■ PROBLEM TO SOLVE
Copy all records verbatim.

■ GIVEN INFORMATION
──────

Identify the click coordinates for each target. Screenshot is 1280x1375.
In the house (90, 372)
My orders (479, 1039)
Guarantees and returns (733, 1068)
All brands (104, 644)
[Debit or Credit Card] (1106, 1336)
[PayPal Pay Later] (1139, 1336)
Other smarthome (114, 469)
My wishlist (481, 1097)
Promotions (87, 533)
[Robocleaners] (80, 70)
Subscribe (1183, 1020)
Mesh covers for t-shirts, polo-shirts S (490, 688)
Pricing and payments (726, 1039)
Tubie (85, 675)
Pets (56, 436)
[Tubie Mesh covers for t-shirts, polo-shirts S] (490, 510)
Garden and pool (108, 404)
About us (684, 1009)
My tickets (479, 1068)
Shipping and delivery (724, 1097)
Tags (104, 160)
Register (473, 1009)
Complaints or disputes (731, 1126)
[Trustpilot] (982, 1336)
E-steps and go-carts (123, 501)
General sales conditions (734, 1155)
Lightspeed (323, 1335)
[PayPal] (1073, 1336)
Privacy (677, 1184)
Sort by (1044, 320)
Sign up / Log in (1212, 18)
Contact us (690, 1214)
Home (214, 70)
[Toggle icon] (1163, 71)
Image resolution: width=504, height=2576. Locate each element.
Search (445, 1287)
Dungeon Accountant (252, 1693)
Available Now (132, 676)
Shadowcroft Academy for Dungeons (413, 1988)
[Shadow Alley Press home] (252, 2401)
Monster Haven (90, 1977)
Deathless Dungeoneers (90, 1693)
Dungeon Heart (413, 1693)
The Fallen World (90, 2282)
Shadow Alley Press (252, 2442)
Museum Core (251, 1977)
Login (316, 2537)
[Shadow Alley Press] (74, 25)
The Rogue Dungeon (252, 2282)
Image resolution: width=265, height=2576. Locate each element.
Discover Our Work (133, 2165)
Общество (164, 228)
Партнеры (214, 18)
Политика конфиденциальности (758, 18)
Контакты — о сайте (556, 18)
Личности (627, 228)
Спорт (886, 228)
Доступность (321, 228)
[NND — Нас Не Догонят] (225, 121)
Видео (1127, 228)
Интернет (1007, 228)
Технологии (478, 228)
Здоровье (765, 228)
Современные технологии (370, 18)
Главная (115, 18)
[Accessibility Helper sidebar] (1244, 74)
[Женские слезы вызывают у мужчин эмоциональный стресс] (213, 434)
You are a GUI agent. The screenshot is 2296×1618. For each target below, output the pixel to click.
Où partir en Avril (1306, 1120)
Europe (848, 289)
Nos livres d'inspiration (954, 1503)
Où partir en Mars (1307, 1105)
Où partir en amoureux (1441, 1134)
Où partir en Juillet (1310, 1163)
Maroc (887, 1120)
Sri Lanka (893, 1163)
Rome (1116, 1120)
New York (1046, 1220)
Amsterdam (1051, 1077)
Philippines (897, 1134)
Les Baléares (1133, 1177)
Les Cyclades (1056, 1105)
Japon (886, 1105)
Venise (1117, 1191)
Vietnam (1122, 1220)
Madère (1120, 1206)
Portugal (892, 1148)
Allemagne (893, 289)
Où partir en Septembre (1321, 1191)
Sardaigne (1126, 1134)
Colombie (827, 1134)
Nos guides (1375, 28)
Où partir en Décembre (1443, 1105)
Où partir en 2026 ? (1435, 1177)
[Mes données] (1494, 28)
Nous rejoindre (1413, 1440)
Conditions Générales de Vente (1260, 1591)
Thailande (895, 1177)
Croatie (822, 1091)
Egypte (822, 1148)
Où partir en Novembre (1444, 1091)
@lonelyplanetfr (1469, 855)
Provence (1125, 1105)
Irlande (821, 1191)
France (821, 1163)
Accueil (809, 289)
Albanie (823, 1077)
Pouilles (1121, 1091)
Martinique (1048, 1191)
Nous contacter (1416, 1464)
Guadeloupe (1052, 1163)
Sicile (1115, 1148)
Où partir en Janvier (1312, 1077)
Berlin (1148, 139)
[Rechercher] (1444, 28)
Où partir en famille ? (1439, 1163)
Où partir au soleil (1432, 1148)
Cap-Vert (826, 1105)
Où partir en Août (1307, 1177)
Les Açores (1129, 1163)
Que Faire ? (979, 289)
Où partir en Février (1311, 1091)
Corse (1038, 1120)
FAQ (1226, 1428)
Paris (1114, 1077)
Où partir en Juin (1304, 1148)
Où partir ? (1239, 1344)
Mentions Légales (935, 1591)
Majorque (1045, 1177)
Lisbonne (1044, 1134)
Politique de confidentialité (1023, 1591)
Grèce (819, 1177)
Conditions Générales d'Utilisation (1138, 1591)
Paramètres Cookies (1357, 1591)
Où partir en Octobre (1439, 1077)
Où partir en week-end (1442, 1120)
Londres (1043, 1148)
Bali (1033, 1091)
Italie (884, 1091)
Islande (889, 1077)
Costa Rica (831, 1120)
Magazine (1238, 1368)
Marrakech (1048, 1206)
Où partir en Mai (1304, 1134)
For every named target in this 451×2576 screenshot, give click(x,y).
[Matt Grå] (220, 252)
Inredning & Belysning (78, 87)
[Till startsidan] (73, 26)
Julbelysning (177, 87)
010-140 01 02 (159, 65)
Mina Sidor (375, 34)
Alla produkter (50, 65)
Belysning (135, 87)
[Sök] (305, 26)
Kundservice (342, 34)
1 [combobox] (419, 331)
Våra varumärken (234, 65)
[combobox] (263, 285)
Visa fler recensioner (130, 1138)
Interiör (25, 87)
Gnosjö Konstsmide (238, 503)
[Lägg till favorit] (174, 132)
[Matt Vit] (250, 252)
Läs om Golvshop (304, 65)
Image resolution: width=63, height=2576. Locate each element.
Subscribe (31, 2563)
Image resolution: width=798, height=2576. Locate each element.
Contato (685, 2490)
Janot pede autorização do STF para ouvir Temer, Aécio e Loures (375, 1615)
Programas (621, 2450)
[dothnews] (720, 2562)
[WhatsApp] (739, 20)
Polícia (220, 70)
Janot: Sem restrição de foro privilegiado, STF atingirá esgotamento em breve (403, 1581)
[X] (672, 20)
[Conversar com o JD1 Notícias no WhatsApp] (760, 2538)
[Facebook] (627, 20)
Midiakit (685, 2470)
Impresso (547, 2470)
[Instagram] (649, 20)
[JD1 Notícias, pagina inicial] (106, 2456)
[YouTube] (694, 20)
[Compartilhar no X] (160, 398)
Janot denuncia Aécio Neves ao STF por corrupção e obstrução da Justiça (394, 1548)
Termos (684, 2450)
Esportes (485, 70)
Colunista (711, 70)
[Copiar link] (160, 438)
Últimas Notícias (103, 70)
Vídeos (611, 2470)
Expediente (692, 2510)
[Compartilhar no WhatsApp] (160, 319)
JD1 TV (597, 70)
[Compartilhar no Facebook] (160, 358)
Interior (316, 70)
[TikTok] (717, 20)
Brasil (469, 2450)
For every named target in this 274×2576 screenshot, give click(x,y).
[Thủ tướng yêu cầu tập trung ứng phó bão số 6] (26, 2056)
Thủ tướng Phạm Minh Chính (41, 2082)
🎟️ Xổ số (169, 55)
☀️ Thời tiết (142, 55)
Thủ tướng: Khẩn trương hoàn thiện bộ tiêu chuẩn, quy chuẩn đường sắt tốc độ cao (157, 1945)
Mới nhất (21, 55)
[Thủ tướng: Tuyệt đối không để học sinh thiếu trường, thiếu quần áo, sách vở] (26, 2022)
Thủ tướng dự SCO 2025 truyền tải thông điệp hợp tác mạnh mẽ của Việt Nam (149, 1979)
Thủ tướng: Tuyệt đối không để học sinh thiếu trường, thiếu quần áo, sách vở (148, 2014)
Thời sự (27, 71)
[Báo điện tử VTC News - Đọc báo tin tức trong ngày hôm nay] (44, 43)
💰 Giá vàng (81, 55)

──────

■ WRITTEN ANSWER
Identify the click coordinates for each target. Screenshot is 1280x1375.
In the house (90, 372)
My orders (479, 1039)
Guarantees and returns (733, 1068)
All brands (104, 644)
[Debit or Credit Card] (1106, 1336)
[PayPal Pay Later] (1139, 1336)
Other smarthome (114, 469)
My wishlist (481, 1097)
Promotions (87, 533)
[Robocleaners] (80, 70)
Subscribe (1183, 1020)
Mesh covers for t-shirts, polo-shirts S (490, 688)
Pricing and payments (726, 1039)
Tubie (85, 675)
Pets (56, 436)
[Tubie Mesh covers for t-shirts, polo-shirts S] (490, 510)
Garden and pool (108, 404)
About us (684, 1009)
My tickets (479, 1068)
Shipping and delivery (724, 1097)
Tags (104, 160)
Register (473, 1009)
Complaints or disputes (731, 1126)
[Trustpilot] (982, 1336)
E-steps and go-carts (123, 501)
General sales conditions (734, 1155)
Lightspeed (323, 1335)
[PayPal] (1073, 1336)
Privacy (677, 1184)
Sort by (1044, 320)
Sign up / Log in (1212, 18)
Contact us (690, 1214)
Home (214, 70)
[Toggle icon] (1163, 71)
Image resolution: width=504, height=2576. Locate each element.
Search (445, 1287)
Dungeon Accountant (252, 1693)
Available Now (132, 676)
Shadowcroft Academy for Dungeons (413, 1988)
[Shadow Alley Press home] (252, 2401)
Monster Haven (90, 1977)
Deathless Dungeoneers (90, 1693)
Dungeon Heart (413, 1693)
The Fallen World (90, 2282)
Shadow Alley Press (252, 2442)
Museum Core (251, 1977)
Login (316, 2537)
[Shadow Alley Press] (74, 25)
The Rogue Dungeon (252, 2282)
Image resolution: width=265, height=2576. Locate each element.
Discover Our Work (133, 2165)
Общество (164, 228)
Партнеры (214, 18)
Политика конфиденциальности (758, 18)
Контакты — о сайте (556, 18)
Личности (627, 228)
Спорт (886, 228)
Доступность (321, 228)
[NND — Нас Не Догонят] (225, 121)
Видео (1127, 228)
Интернет (1007, 228)
Технологии (478, 228)
Здоровье (765, 228)
Современные технологии (370, 18)
Главная (115, 18)
[Accessibility Helper sidebar] (1244, 74)
[Женские слезы вызывают у мужчин эмоциональный стресс] (213, 434)
You are a GUI agent. The screenshot is 2296×1618. For each target below, output the pixel to click.
Où partir en Avril (1306, 1120)
Europe (848, 289)
Nos livres d'inspiration (954, 1503)
Où partir en Mars (1307, 1105)
Où partir en amoureux (1441, 1134)
Où partir en Juillet (1310, 1163)
Maroc (887, 1120)
Sri Lanka (893, 1163)
Rome (1116, 1120)
New York (1046, 1220)
Amsterdam (1051, 1077)
Philippines (897, 1134)
Les Baléares (1133, 1177)
Les Cyclades (1056, 1105)
Japon (886, 1105)
Venise (1117, 1191)
Vietnam (1122, 1220)
Madère (1120, 1206)
Portugal (892, 1148)
Allemagne (893, 289)
Où partir en Septembre (1321, 1191)
Sardaigne (1126, 1134)
Colombie (827, 1134)
Nos guides (1375, 28)
Où partir en Décembre (1443, 1105)
Où partir en 2026 ? (1435, 1177)
[Mes données] (1494, 28)
Nous rejoindre (1413, 1440)
Conditions Générales de Vente (1260, 1591)
Thailande (895, 1177)
Croatie (822, 1091)
Egypte (822, 1148)
Où partir en Novembre (1444, 1091)
@lonelyplanetfr (1469, 855)
Provence (1125, 1105)
Irlande (821, 1191)
France (821, 1163)
Accueil (809, 289)
Albanie (823, 1077)
Pouilles (1121, 1091)
Martinique (1048, 1191)
Nous contacter (1416, 1464)
Guadeloupe (1052, 1163)
Sicile (1115, 1148)
Où partir en Janvier (1312, 1077)
Berlin (1148, 139)
[Rechercher] (1444, 28)
Où partir en famille ? (1439, 1163)
Où partir au soleil (1432, 1148)
Cap-Vert (826, 1105)
Où partir en Août (1307, 1177)
Les Açores (1129, 1163)
Que Faire ? (979, 289)
Où partir en Février (1311, 1091)
Corse (1038, 1120)
FAQ (1226, 1428)
Paris (1114, 1077)
Où partir en Juin (1304, 1148)
Où partir ? (1239, 1344)
Mentions Légales (935, 1591)
Majorque (1045, 1177)
Lisbonne (1044, 1134)
Politique de confidentialité (1023, 1591)
Grèce (819, 1177)
Conditions Générales d'Utilisation (1138, 1591)
Paramètres Cookies (1357, 1591)
Où partir en Octobre (1439, 1077)
Où partir en week-end (1442, 1120)
Londres (1043, 1148)
Bali (1033, 1091)
Italie (884, 1091)
Islande (889, 1077)
Costa Rica (831, 1120)
Magazine (1238, 1368)
Marrakech (1048, 1206)
Où partir en Mai (1304, 1134)
For every named target in this 451×2576 screenshot, give click(x,y).
[Matt Grå] (220, 252)
Inredning & Belysning (78, 87)
[Till startsidan] (73, 26)
Julbelysning (177, 87)
010-140 01 02 (159, 65)
Mina Sidor (375, 34)
Alla produkter (50, 65)
Belysning (135, 87)
[Sök] (305, 26)
Kundservice (342, 34)
1 [combobox] (419, 331)
Våra varumärken (234, 65)
[combobox] (263, 285)
Visa fler recensioner (130, 1138)
Interiör (25, 87)
Gnosjö Konstsmide (238, 503)
[Lägg till favorit] (174, 132)
[Matt Vit] (250, 252)
Läs om Golvshop (304, 65)
Image resolution: width=63, height=2576. Locate each element.
Subscribe (31, 2563)
Image resolution: width=798, height=2576. Locate each element.
Contato (685, 2490)
Janot pede autorização do STF para ouvir Temer, Aécio e Loures (375, 1615)
Programas (621, 2450)
[dothnews] (720, 2562)
[WhatsApp] (739, 20)
Polícia (220, 70)
Janot: Sem restrição de foro privilegiado, STF atingirá esgotamento em breve (403, 1581)
[X] (672, 20)
[Conversar com o JD1 Notícias no WhatsApp] (760, 2538)
[Facebook] (627, 20)
Midiakit (685, 2470)
Impresso (547, 2470)
[Instagram] (649, 20)
[JD1 Notícias, pagina inicial] (106, 2456)
[YouTube] (694, 20)
[Compartilhar no X] (160, 398)
Janot denuncia Aécio Neves ao STF por corrupção e obstrução da Justiça (394, 1548)
Termos (684, 2450)
Esportes (485, 70)
Colunista (711, 70)
[Copiar link] (160, 438)
Últimas Notícias (103, 70)
Vídeos (611, 2470)
Expediente (692, 2510)
[Compartilhar no WhatsApp] (160, 319)
JD1 TV (597, 70)
[Compartilhar no Facebook] (160, 358)
Interior (316, 70)
[TikTok] (717, 20)
Brasil (469, 2450)
For every named target in this 274×2576 screenshot, give click(x,y).
[Thủ tướng yêu cầu tập trung ứng phó bão số 6] (26, 2056)
Thủ tướng Phạm Minh Chính (41, 2082)
🎟️ Xổ số (169, 55)
☀️ Thời tiết (142, 55)
Thủ tướng: Khẩn trương hoàn thiện bộ tiêu chuẩn, quy chuẩn đường sắt tốc độ cao (157, 1945)
Mới nhất (21, 55)
[Thủ tướng: Tuyệt đối không để học sinh thiếu trường, thiếu quần áo, sách vở] (26, 2022)
Thủ tướng dự SCO 2025 truyền tải thông điệp hợp tác mạnh mẽ của Việt Nam (149, 1979)
Thủ tướng: Tuyệt đối không để học sinh thiếu trường, thiếu quần áo, sách vở (148, 2014)
Thời sự (27, 71)
[Báo điện tử VTC News - Đọc báo tin tức trong ngày hôm nay] (44, 43)
💰 Giá vàng (81, 55)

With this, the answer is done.